O objetivo geral da Campanha já nos
aponta esta direção ao delimitar três níveis que devem nortear nossa
ação. Em primeiro lugar, a tomada de consciência de como está a saúde em
nosso país; em segundo lugar, a atenção fraterna e solidária para com
os enfermos e, finalmente, o comprometimento de todos através de uma
consistente mobilização para melhorar o sistema público de saúde no
país.
O diagnóstico que a Campanha faz da
saúde pública no Brasil é extremamente realista. Por um lado, reconhece
inúmeros avanços como a redução da mortalidade infantil que chegou a
71,23% nos últimos 30 anos; a evolução da expectativa de vida que
ultrapassa os 72 anos, elevando para 21 milhões o número de idosos; a
drástica diminuição de 26% para 6,5% de mortes por doenças
infecto-parasitárias; a incorporação de novas tecnologias.
Por outro lado, a Campanha não pode
fechar os olhos para uma realidade de carência que atinge a milhões de
brasileiro quando o assunto é saúde. Mesmo com os avanços do SUS,
reconhecidos mundialmente, o Brasil ainda tem uma enorme dívida para com
à saúde pública. Pesquisa do Ipea revela que os principais problemas
enfrentados pela população são a falta de médicos, a demora para
atendimentos em postos, centros de saúde e hospitais, a demora para
conseguir consulta com especialista. Bem outra é a realidade dos que têm
condições de contratar os serviços dos planos privados de saúde, que já
respondem pelo atendimento de um quarto da população.

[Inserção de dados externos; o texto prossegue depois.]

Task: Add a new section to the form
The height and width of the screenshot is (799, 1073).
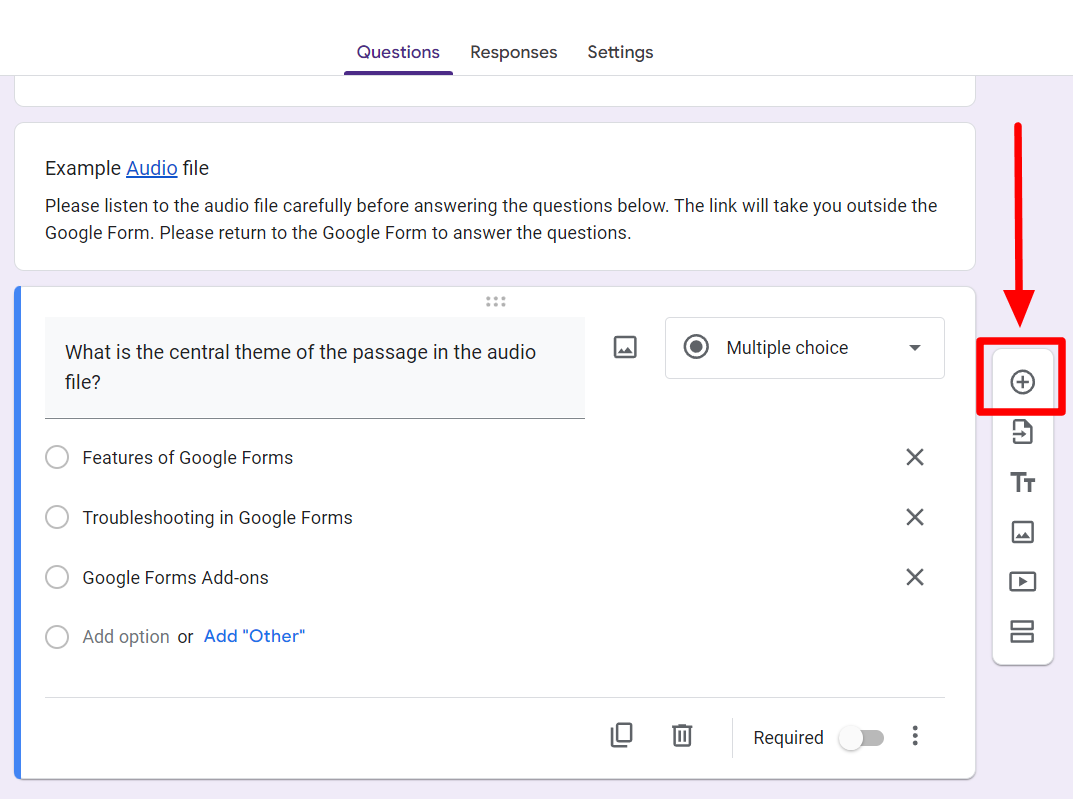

O subfinanciamento da saúde pública é
outro ponto que não pode passar despercebido. É sabido por todos que “os
recursos financeiros destinados à saúde pública em todo o Brasil são
insuficientes” (n. 127). Com efeito, diz o texto-base da Campanha: “É
preocupante o não cumprimento sistemático, por muitos governantes, do
mínimo de investimento na saúde, ocasionando um arriscado e perigoso
subfinanciamento na saúde pública” (n. 128). Segundo o ex-ministro da
Saúde, Adib Jatene, o subfinanciamento é o maior gargalo do SUS.
Enquanto nos países ricos 70% dos gastos
com saúde são cobertos pelo governo e 30% pelas famílias, no Brasil, em
2009, o governo foi o responsável por 47% (R$ 127 bi) dos recursos
aplicados na saúde, enquanto as famílias gastaram 53% (R$ 143 bi).
Neste contexto é que a CNBB, através de
seu secretário geral, manifestou preocupação com a decisão do governo de
cortar cerca de cinco bilhões da área da saúde, no atual exercício
fiscal, frustrando, “ao término da longa discussão da Emenda
Constitucional 29, a expectativa por maior destinação de recursos à
saúde”.
A superação das fraquezas do sistema
público de saúde será tanto mais fácil quanto mais forte for o
comprometimento da sociedade organizada. Os Conselhos de Saúde são uma
conquista social que não se pode perder. Eles são um espaço democrático
imprescindível na luta por melhoria no sistema público de saúde. As
conferências de saúde, igualmente, devem manter sua tarefa de “avaliar o
panorama da saúde e propor diretrizes que assegurem eficazes políticas
de saúde para nosso povo” (n. 120).
A Igreja, que ao longo da história, tem
dado grandes contribuições na área da saúde através da Pastoral da
Criança, da Pastoral da AIDS, da Pastoral da Saúde, dos Idosos, dentre
outros serviços, continua aberta ao diálogo com todas as instâncias da
sociedade na perspectiva de construção de políticas públicas de saúde
que minorem a dor e o sofrimento de todos, especialmente dos pobres e
excluídos.
O desejo “Que a saúde se difunda sobre a
terra”, lema da Campanha da Fraternidade, estará tão mais perto da
realidade quanto mais gente fizer dele um sonho que se sonha junto.
Nossa fé no Ressuscitado nos acreditar que isso é possível!
Que esta Campanha revigore o ânimo e a
esperança dos enfermos e torne o Brasil, como nos lembra o papa Bento
XVI em carta à CNBB, “fértil na santidade, próspero na economia, justo
na participação das riquezas, alegre no serviço público, equânime no
poder e fraterno no desenvolvimento”.